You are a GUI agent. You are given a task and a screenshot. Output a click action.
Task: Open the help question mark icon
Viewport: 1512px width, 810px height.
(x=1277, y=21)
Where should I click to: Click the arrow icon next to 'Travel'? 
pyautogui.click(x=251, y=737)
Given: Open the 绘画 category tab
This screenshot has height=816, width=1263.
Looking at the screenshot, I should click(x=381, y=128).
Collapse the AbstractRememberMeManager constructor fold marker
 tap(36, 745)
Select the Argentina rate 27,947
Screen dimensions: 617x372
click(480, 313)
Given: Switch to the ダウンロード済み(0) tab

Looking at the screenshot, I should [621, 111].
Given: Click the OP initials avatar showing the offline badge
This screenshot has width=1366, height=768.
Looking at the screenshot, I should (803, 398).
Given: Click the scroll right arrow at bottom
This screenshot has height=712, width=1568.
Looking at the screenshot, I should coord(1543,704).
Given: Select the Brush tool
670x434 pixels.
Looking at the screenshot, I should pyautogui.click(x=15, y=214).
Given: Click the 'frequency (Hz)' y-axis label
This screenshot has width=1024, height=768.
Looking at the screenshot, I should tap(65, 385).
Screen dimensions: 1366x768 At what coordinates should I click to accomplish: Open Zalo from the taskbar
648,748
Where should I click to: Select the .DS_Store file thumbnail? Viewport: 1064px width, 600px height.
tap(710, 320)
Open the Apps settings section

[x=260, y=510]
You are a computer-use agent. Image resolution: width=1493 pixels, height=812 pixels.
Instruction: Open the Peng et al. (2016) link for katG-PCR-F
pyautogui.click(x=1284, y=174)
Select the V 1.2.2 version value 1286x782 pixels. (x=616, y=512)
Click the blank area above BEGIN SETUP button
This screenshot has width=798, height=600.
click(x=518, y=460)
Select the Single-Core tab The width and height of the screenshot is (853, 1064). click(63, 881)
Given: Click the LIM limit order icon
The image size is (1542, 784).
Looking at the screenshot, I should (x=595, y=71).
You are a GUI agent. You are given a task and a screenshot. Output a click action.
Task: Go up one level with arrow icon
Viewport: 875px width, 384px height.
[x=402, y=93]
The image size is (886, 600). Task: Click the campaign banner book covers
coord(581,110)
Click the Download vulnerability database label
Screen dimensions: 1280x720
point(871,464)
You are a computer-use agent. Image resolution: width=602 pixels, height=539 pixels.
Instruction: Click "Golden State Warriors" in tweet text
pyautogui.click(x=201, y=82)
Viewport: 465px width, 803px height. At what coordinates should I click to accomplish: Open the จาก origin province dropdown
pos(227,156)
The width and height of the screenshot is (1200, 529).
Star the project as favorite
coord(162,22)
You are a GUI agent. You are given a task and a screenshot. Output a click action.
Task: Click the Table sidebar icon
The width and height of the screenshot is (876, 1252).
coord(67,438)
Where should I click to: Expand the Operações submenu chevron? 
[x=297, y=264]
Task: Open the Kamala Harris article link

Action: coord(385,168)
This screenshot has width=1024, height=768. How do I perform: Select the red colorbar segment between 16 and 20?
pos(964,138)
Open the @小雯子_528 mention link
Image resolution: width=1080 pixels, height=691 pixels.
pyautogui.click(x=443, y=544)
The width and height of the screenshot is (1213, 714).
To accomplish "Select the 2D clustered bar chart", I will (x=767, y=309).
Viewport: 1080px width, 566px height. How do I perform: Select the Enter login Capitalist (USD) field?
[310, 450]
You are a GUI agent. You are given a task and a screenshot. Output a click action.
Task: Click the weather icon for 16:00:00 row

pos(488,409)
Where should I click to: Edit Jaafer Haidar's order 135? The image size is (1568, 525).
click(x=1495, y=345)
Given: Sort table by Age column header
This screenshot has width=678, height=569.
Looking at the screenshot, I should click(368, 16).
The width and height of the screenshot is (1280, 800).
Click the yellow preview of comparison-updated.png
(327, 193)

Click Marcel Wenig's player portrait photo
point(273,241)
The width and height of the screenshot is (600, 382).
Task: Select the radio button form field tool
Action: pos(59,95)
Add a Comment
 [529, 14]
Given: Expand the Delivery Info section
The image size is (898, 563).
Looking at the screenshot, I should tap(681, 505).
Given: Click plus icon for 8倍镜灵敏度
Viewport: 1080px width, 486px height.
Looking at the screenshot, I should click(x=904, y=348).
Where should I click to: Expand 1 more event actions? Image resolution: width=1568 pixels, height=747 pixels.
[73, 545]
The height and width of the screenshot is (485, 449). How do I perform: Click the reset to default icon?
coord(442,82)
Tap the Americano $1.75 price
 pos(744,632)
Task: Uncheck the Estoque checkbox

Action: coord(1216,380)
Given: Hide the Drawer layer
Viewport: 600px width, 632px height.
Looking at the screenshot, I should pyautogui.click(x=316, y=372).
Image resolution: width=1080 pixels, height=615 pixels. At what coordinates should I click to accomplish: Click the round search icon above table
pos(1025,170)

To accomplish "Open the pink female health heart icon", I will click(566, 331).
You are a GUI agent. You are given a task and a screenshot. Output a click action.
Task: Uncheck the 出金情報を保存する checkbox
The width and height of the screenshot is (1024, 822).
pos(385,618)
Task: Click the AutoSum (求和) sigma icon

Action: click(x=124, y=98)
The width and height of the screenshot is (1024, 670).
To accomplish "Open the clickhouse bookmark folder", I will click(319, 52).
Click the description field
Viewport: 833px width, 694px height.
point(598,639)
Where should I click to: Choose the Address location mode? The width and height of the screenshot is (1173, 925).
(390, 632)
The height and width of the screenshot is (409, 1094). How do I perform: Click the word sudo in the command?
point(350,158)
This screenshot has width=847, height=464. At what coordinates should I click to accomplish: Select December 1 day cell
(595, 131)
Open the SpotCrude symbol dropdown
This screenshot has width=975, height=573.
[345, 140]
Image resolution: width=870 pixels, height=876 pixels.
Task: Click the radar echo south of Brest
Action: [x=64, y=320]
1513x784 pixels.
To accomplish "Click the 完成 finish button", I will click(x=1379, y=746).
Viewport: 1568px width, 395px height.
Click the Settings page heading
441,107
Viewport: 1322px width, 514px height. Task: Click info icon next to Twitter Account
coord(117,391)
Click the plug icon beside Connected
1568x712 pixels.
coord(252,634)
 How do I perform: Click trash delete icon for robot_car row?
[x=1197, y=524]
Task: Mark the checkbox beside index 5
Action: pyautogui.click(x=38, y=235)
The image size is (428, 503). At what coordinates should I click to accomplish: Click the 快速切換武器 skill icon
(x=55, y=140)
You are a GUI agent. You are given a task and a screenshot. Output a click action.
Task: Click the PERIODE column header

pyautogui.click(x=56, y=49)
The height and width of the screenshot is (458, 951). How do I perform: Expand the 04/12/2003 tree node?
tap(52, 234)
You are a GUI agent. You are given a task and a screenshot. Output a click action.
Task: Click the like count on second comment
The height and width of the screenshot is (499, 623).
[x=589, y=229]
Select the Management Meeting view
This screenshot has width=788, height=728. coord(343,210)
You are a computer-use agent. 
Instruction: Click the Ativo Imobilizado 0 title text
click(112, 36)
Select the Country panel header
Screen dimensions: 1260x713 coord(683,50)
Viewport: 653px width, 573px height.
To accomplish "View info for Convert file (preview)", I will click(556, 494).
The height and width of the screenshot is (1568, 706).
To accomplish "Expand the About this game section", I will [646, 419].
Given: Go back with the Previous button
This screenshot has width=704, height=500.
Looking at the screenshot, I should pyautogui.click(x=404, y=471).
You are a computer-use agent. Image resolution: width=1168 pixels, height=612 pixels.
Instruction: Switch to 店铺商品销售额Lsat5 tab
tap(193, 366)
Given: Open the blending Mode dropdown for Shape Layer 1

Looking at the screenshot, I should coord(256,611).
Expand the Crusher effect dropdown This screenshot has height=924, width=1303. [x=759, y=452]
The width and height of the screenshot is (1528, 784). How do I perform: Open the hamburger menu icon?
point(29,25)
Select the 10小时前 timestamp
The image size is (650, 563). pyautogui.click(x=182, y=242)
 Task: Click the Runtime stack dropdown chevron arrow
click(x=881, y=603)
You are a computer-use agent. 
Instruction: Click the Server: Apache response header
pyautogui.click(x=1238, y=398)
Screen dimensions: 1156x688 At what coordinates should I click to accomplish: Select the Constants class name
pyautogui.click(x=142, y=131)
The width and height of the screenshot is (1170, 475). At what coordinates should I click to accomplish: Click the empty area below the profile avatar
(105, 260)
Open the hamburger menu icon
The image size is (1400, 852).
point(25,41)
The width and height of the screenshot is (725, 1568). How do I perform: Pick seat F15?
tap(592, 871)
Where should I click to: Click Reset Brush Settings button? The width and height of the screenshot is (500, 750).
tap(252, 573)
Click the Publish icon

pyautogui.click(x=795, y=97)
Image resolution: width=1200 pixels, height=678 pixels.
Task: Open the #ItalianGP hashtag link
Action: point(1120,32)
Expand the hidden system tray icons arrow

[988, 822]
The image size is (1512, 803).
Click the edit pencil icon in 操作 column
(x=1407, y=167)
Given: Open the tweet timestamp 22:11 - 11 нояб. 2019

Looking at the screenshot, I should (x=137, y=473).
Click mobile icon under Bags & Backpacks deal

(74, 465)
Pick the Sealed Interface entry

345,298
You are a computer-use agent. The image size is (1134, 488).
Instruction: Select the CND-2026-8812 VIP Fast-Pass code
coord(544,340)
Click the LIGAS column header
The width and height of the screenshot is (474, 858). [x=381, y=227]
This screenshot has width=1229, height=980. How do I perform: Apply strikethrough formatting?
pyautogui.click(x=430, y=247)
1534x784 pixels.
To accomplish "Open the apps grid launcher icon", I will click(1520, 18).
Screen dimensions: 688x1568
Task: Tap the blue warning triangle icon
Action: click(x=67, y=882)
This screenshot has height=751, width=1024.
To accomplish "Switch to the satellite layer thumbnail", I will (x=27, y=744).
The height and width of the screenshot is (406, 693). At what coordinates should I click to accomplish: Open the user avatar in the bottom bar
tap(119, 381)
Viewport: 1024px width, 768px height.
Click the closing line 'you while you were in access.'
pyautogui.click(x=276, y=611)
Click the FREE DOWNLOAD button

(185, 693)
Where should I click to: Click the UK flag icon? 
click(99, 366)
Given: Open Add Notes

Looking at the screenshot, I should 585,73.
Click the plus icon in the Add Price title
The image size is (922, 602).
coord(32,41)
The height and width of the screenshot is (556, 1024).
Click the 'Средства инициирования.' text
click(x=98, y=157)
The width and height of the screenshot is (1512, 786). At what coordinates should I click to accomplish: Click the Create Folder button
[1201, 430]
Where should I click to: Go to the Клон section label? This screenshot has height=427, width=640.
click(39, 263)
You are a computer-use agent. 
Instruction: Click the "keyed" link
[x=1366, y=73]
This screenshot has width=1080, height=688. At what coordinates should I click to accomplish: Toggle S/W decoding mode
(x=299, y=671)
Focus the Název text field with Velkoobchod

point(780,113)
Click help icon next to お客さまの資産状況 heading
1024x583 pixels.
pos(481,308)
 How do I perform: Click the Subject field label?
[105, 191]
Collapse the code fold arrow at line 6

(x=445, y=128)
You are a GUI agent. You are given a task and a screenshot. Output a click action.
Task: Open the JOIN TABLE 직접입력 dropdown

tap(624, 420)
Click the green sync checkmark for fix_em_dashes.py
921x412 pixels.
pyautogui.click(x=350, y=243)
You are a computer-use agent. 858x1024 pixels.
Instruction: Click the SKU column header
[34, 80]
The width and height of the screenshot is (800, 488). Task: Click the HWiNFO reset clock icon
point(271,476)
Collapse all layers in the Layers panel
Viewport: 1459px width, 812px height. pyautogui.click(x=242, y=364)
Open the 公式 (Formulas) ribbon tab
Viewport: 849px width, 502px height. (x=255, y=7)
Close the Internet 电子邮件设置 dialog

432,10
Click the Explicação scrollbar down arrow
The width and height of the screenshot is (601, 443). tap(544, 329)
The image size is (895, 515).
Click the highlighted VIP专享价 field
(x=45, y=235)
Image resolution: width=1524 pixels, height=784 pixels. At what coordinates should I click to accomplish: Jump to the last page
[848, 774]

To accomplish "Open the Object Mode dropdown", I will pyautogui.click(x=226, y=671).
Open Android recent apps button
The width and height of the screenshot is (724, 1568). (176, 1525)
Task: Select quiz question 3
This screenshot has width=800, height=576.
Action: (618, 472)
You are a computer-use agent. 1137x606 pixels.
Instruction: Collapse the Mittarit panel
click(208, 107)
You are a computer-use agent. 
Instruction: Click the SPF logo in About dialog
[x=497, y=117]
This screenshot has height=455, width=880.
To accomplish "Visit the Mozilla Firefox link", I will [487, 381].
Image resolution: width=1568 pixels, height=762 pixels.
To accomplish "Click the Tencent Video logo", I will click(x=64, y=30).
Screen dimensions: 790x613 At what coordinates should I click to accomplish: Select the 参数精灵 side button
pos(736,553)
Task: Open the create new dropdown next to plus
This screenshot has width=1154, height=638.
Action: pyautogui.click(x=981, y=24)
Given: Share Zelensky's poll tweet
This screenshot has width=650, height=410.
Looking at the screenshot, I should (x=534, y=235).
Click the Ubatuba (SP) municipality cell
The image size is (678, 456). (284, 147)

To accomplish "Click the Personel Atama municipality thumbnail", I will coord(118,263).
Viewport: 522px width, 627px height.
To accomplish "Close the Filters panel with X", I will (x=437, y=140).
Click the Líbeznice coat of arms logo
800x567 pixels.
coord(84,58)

## DIRECTIONS FOR THIS TASK
In the data above, how many lines carry the string "question"? Only the number should be given.

## ANSWER BOX
2